Advocates, Providers Welcome Draft ICS Order, FNPRM
Consumer advocacy organizations and inmate calling services (ICS) providers welcomed a draft order expanding access to telecom relay services for deaf or hard of hearing individuals and an FCC Further NPRM that would seek comment on whether the commission should amend its rules for refunds (see 2209080057). Some sought to eliminate the population threshold for facilities to require compliance with the proposed rules. ICS providers raised implementation concerns. Commissioners will consider the item Thursday.
Among the draft’s proposals is to require facilities with an average daily population of at least 50 incarcerated individuals to provide all forms of telecom relay services. Advocacy organizations for deaf and hard of hearing individuals sought some revisions to the proposal. There's "essentially no justification in the record for excluding small jurisdictions," said a coalition including Helping Educate to Advance the Rights of the Deaf, National Association of the Deaf, National Disability Rights Network, and Communication Service for the Deaf told Consumer and Governmental Affairs Bureau and Wireline Bureau staff in an ex parte in docket 12-375.
NCIC Inmate Communications raised concerns about the draft order's "significant new obligations on ICS providers without an apparent funding mechanism." It said providers would need to buy video equipment to support American Sign Language, and just two video relay service providers have services that "may be used in the corrections environment." NCIC said it also plans to suggest in its comments on the final FNPRM that the FCC establish a "much lower transaction fee cap" for single-call services because the current cap is "still too high."

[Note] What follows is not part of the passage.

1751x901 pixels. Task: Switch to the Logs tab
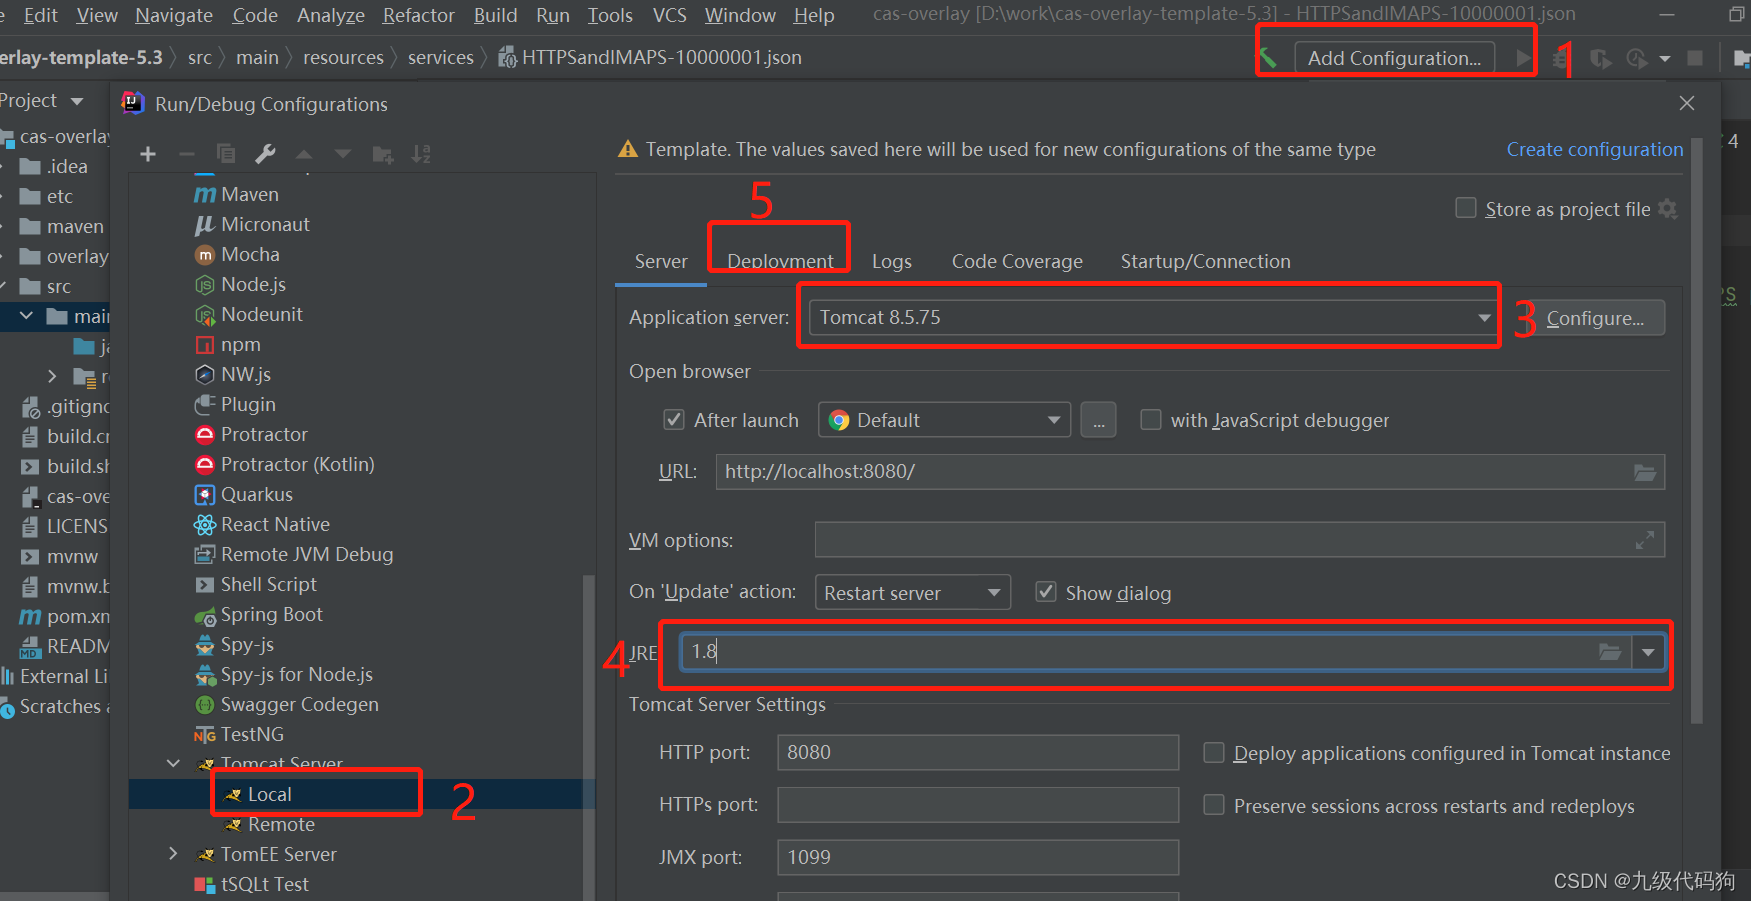891,261
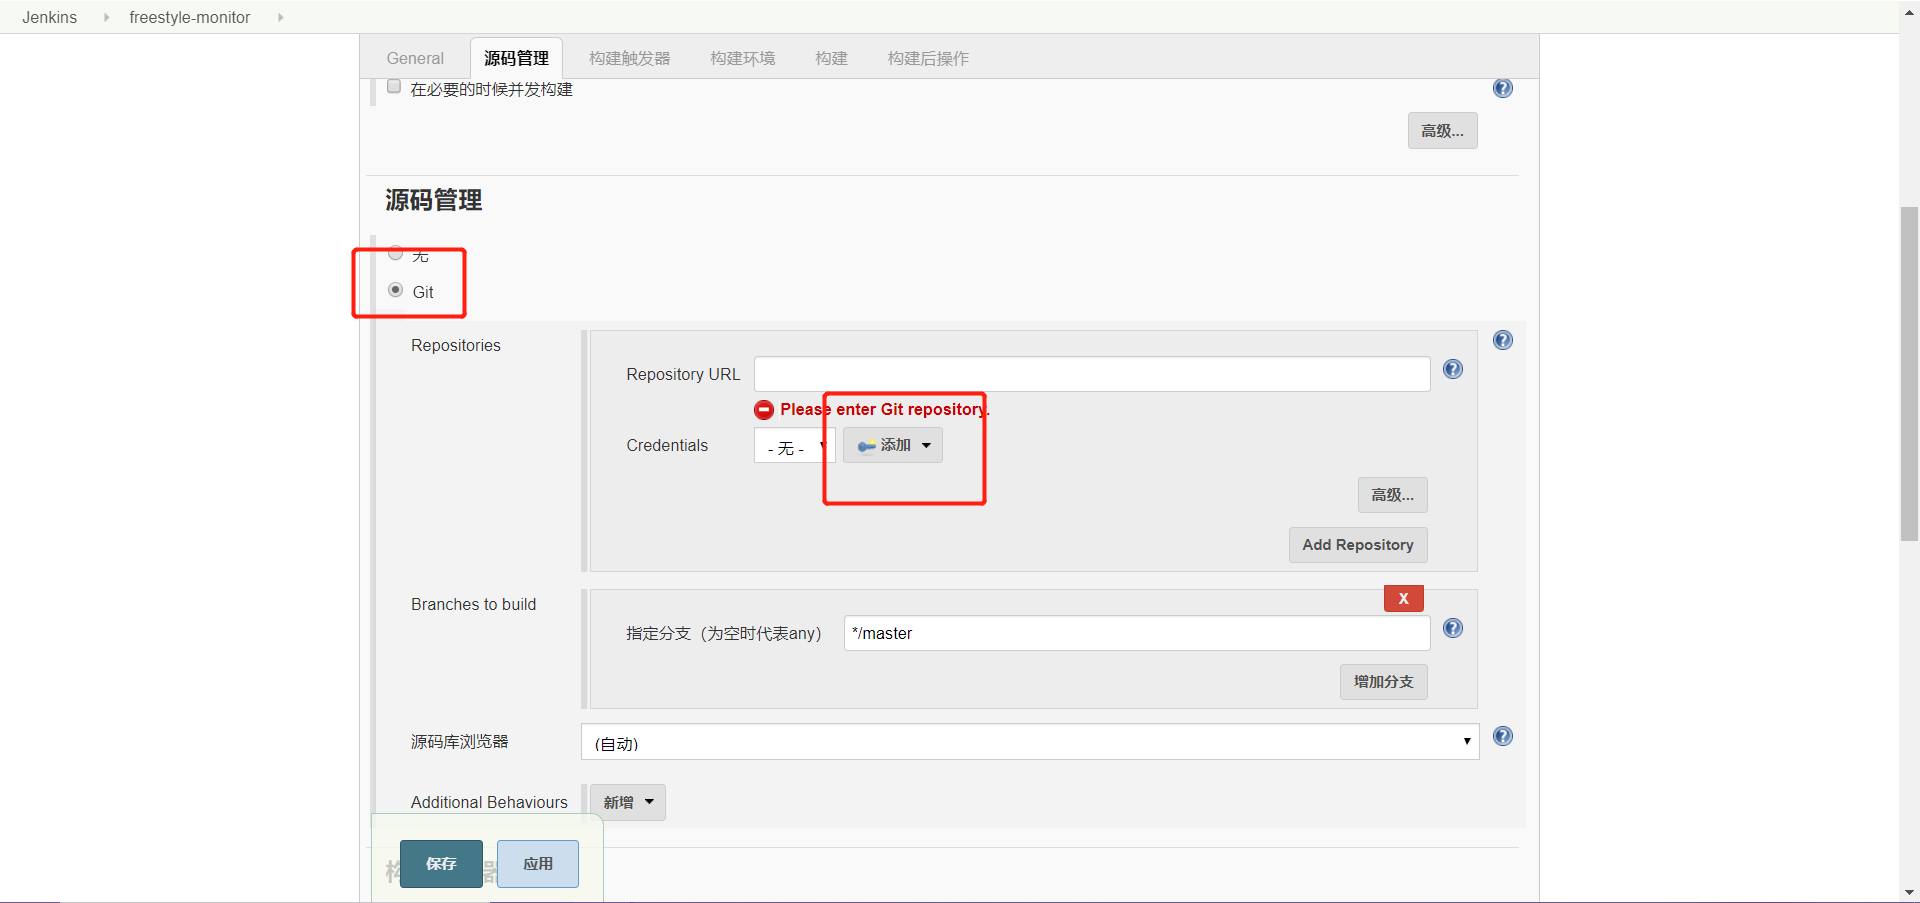Viewport: 1920px width, 903px height.
Task: Click the X to remove the branch entry
Action: [1403, 598]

A coalition of consumer advocacy organizations, including the Benton Institute for Broadband and Society, National Consumer Law Center, Public Knowledge, United Church of Christ Media Justice Ministry, and Worth Rises, asked the FCC to not “deprive incarcerated people with disabilities in small jurisdictions ... of point-to-point video in facilities that have broadband service.” The groups said smaller jurisdictions wouldn’t face cost burdens because relay providers “generally deliver equipment at no cost, the TRS funds cover the service costs, and the law makes no distinction on size of facility.” The groups met with aides to Chairwoman Jessica Rosenworcel and Commissioner Geoffrey Starks to discuss their recommendations.
Providers shouldn't be allowed to charge for the voice components of captioned telephone services and IP CTS, said the Wright Petitioners and Telecommunications for the Deaf and Hard of Hearing in separate meetings with aides to Commissioners Brendan Carr and Nathan Simington. Cost recovery for VRS is also "inconsistent with Title IV of the Americans with Disabilities Act," the groups said.
Several ICS providers "engage in an unfair practice of charging multiple ancillary fees for a single payment transaction," said the Prison Policy Initiative in a letter. The group accused certain providers of “double dipping” by “layering a percentage fee” on top of the FCC's $3 cap on automated payment fees. PPI asked the FCC to either ban the practice "on an interim basis" or cap third-party fees for transactions subject to automated-payment fees at 40 cents.
Some ICS providers sought revisions to the draft's language on unused funds and inactive accounts. Global Tel*Link's ViaPath noted in a letter that "neither ICS providers nor the commission may supplant the applicable laws of that state" if a state hasn't adopted a version of the Uniform Unclaimed Property Act. It asked that final rules also reflect that "reasonable efforts" to issue a refund "must occur prior to the expiration of the 180-day period."
Securus told Wireline Bureau, Consumer and Governmental Affairs Bureau, and Office of General Counsel staff, plus aides to all commissioners, in separate meetings that it was "generally supportive" of the draft but had some concerns about implementation. The proposed refund requirement, which would take effect 30 days after Federal Register publication, "is an insufficient period of time to implement all of the modifications," Securus said, asking for 90 days. Securus also disagreed with PPI's proposal to "prohibit the assessment of two different ancillary service fees on the same transaction." PPI "seeks to jump the gun" and the FCC "made it clear that its ancillary service charges were grounded in reported costs," Securus said.